V1.5.4 bug: When searching in Chinese, it does not work as expected

Using "地球 火星" can not search for "地球 月球 火星" notes.

For Chinese language, only exact matches are supported, so "地球 月球" would work, "月球 火星" too, but not "地球 火星". This is a limitation of the search engine we use (FTS), which is pretty much English language only, although we've improved it to support languages with accentuated characters too. But beyond that, it's not really possible.

1 Like

But to be honest, Chinese search is still very bad, especially when it contains both Chinese and English. For example, when I enter Windows 工具清单 but I can’t find the Windows 上的工具清单, but it feels like it should be found Yes, this is not right. . .@laurent

I think to properly support Chinese language we would need a special search engine that understands Chinese text. Alphabetical languages have words separated by delimiters like spaces, commas, etc. but Chinese doesn't so we'd need to split 我是法国人 into 我 是 法国人 for instance, but for that the app needs a Chinese dictionary and a special tokenizer.

If someone can create a pull request that solves some of these issues, I'd be willing to help get it done, but it's probably a tricky problem to solve.

Someone has created a related Chinese word segmentation database, but I am not sure how to add it to joplin

So is there any beginning for adding a Chinese word segmentation engine? Or how should I simply add it, right here? @laurent

I added a simple example of using stammering to separate Chinese and English words.
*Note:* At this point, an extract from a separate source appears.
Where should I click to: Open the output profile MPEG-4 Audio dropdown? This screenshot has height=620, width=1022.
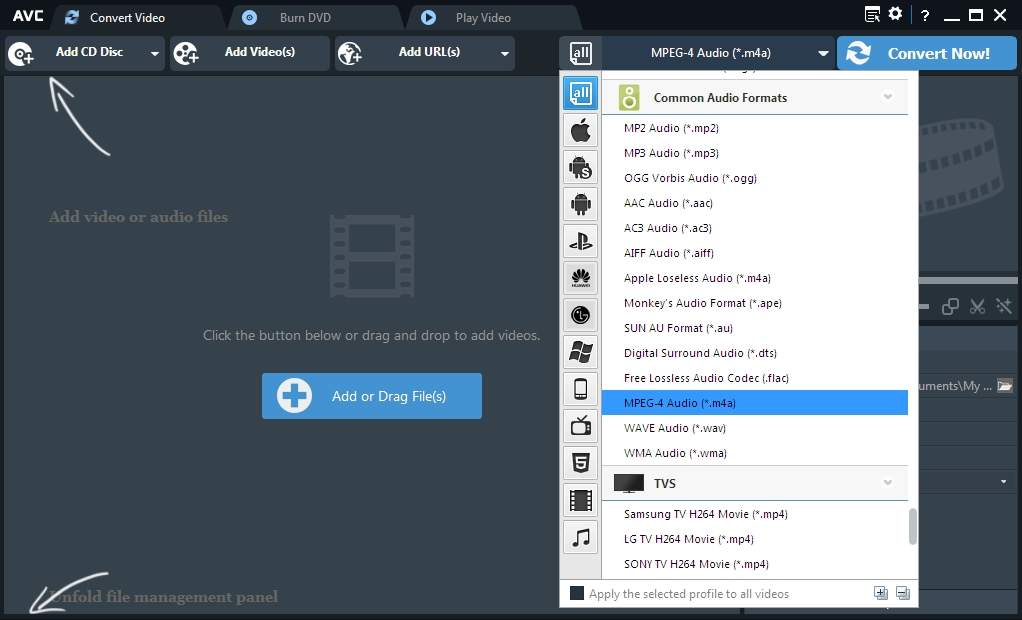pyautogui.click(x=823, y=54)
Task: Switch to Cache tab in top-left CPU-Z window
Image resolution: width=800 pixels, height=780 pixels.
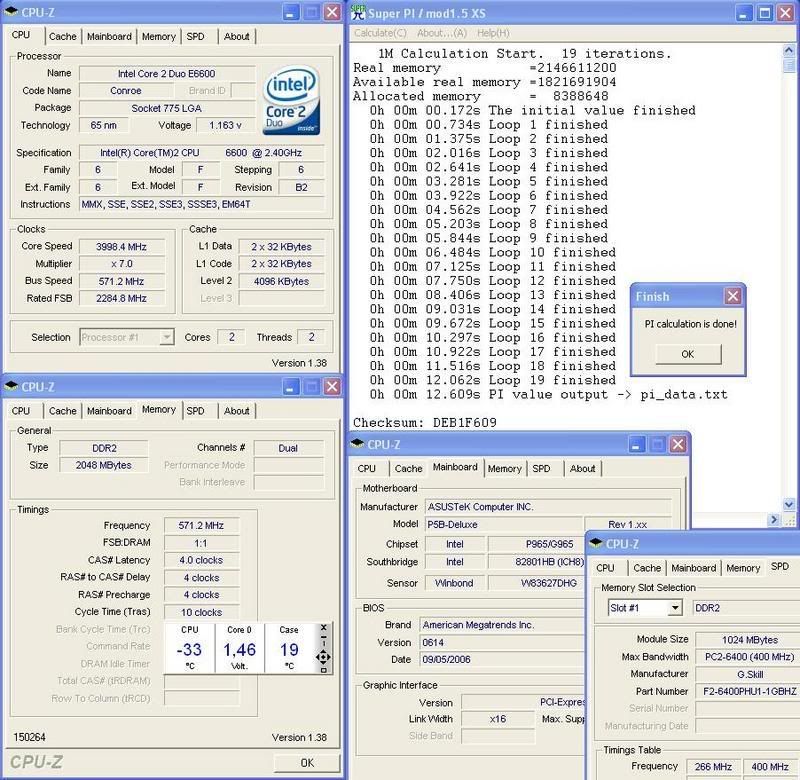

Of course, this example is very simple, but as long as the Chinese and English are separated and different word segmentation engines are used, it should be able to handle it. @laurent

I'm not very familiar with the query parsing code since that was developed by Naveen. How easy is it to integrate your word segmentation code?

Simply put, it is to install an npm package, and then pass in the Chinese paragraph, and the Chinese array after the word segmentation will be returned.
But it should be noted that since jieba does not support English word segmentation, you have to deal with Chinese and English separately. The example code above does just that.